Berbagai institusi sosial juga telah mendorong kampanye tentang stigma ini. Mereka mencegah masyarakat melakukan stigma pada pasien Covid dengan media sosial. Media sosial merupakan tempat yang bagus untuk menyebarkan maupun melihat informasi ataupun kampanye guna bisa introspeksi diri. Tetapi disisi lain juga mendorong adanya pandangan negatif dengan memprovokasi masyarakat untuk berjaga-jaga terhadap pasien.Â
Peran pemerintah maupun tokoh masyarakat juga penting dalam mendukung edukasi kesehatan agar stigma negatif ini tidak terus menerus melekat dalam diri setiap masyarakat. Walaupun kondisi kita sehat dan bukan pasien Covid juga harus tetap menjalankan protokol kesehatan, memakai masker saat keluar rumah, menerapkan gaya hidup sehat, rajin cuci tangan, dan menjaga jarak. Pasien bukanlah korban, melainkan seseorang yang harus ditolong dan mendapatkan perawatan kesehatan. Mendukung pasien dalam hal ini diperlukan sebagai upaya mencegah pandangan negatif.

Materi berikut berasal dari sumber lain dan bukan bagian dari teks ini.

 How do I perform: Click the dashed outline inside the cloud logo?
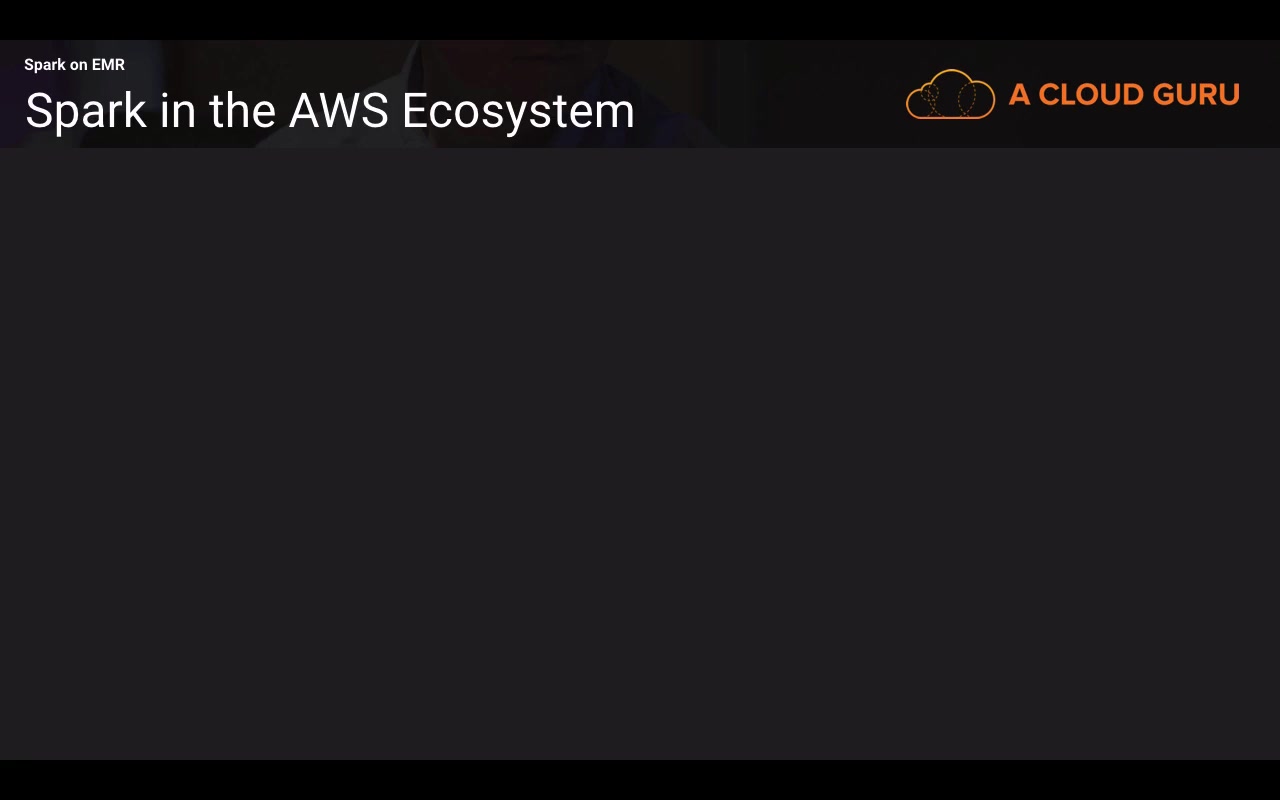click(966, 99)
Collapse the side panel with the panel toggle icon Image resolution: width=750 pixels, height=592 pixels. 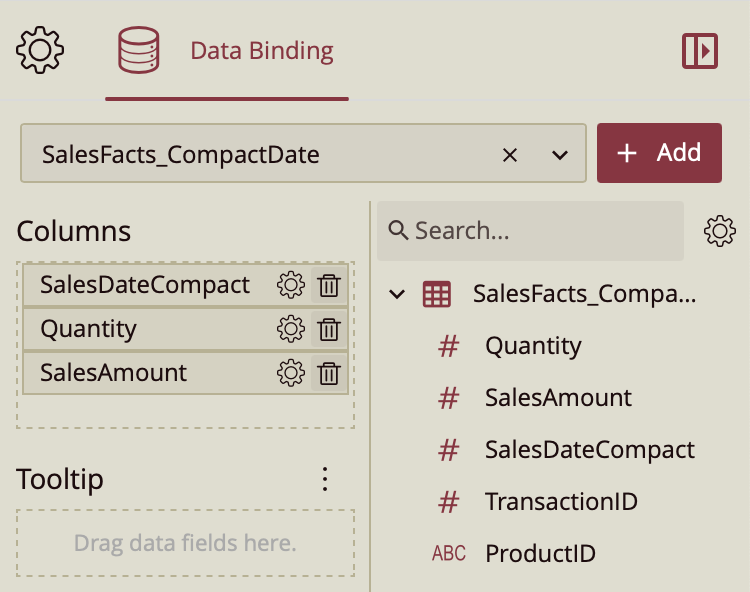(x=700, y=51)
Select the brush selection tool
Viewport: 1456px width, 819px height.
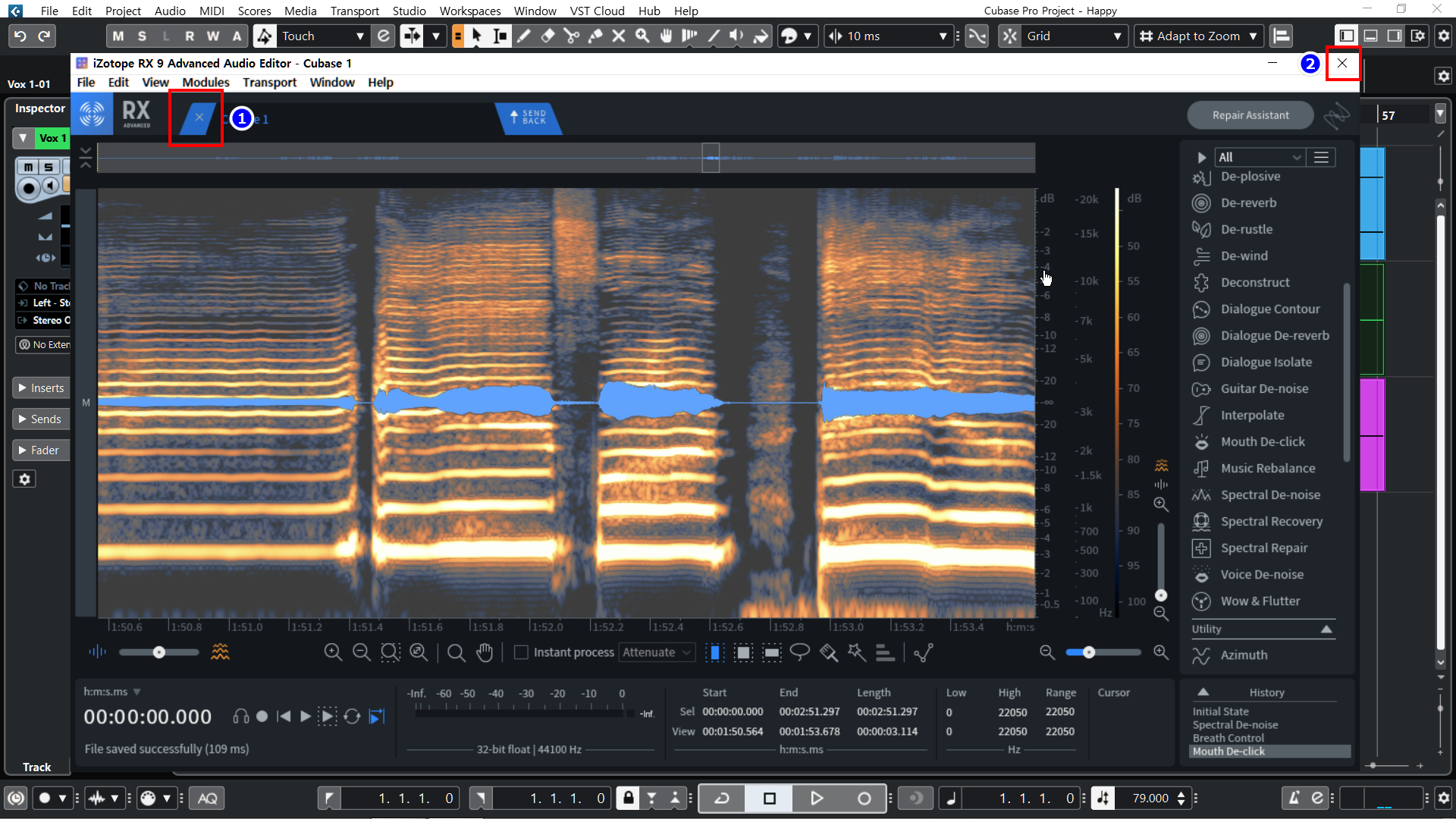[828, 652]
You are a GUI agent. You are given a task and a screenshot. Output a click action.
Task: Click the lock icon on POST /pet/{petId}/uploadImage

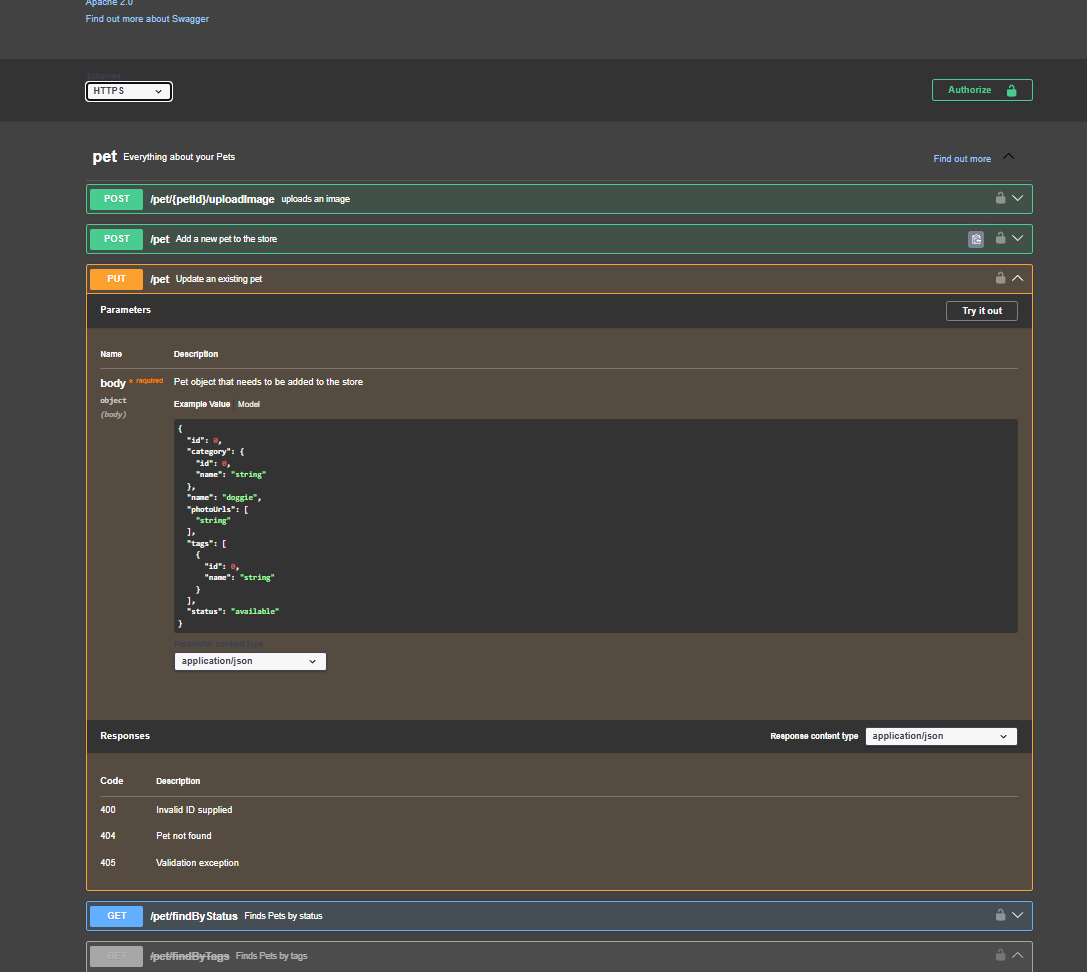click(x=1000, y=198)
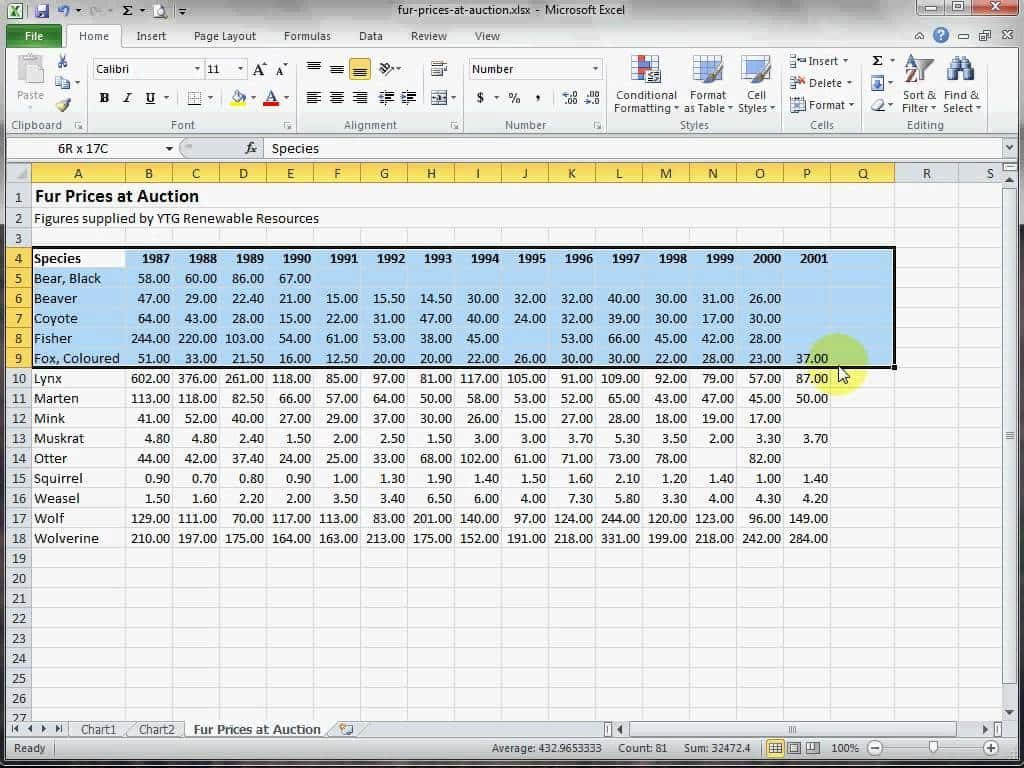This screenshot has height=768, width=1024.
Task: Open the Chart1 sheet tab
Action: (98, 729)
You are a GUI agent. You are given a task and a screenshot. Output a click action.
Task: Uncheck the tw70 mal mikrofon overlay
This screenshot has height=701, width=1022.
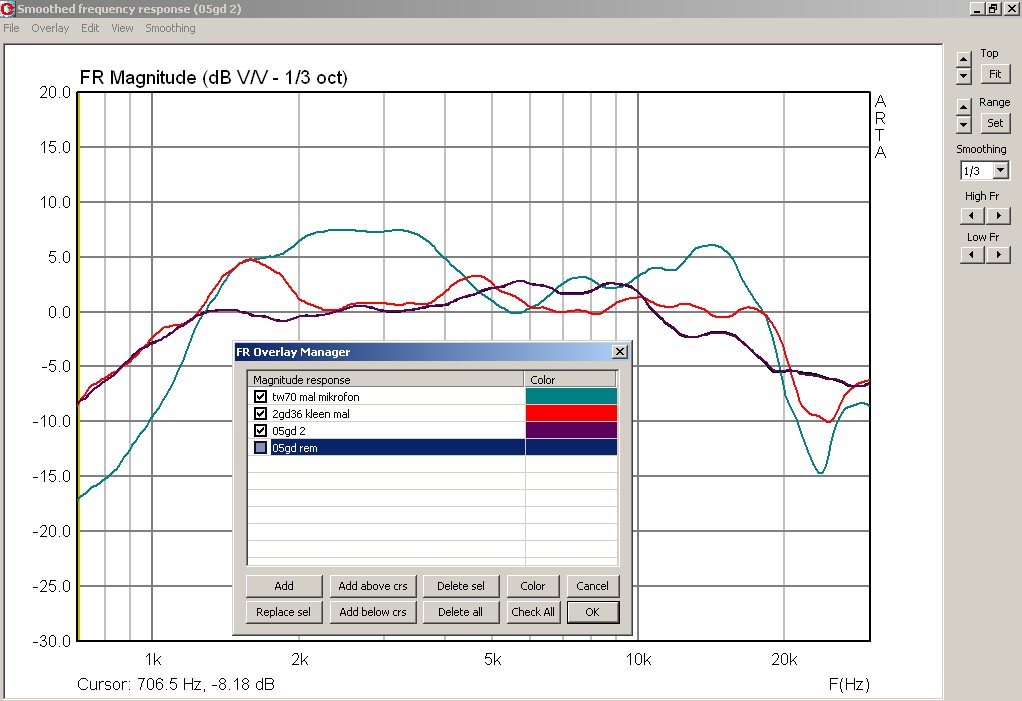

Dalam mengurangi stigma sosial yang ada dimasyarakat bisa dilakukan dengan mengurangi penggunaan bahasa yang mendiskriminasi seseorang mengenai penyakit Covid dan juga kurangi mengucapkan kata-kata yang akan membuat rasa cemas pada mayarakat luas. Penggunaan bahasa lebih sering diingat ketimbang membaca informasi yang relevan. Hal ini dapat merusak empati dan dalam memperoleh informasi harus valid berasal dari sumber yang relevan. Ayo bersama-sama kita  lawan Covid!
Daftar Pustaka
- Abudi Ramly, Yasir Mokodompis, Allika Nurfadias Magulili. 2020. Stigma Terhadap Orang Positif Covid. Jambura Journal Of Health Sciences and Reserch. Vol. 2, no. 2, h. 77-84.
- PH Livana, Laurika Setiawati, Ike Sariti. 2020. Stigma Dan Perilaku Masyarakat Pada Pasien Positif Covid. Jurnal Gawat Darurat. Vol. 2, No. 2, H. 95-100.
- Ritzer George. 2012. Teori Sosiologi Dari Sosiologi Klasik Sampai Perkembangan Terakhir Postmodern. Yogyakarta: Pustaka Belajar.
- Sunarto Kamanto. 2004. Pengantar Sosiologi (Edisi Revisi). Jakarta: Fakultas Ekonomi Universitas Indonesia.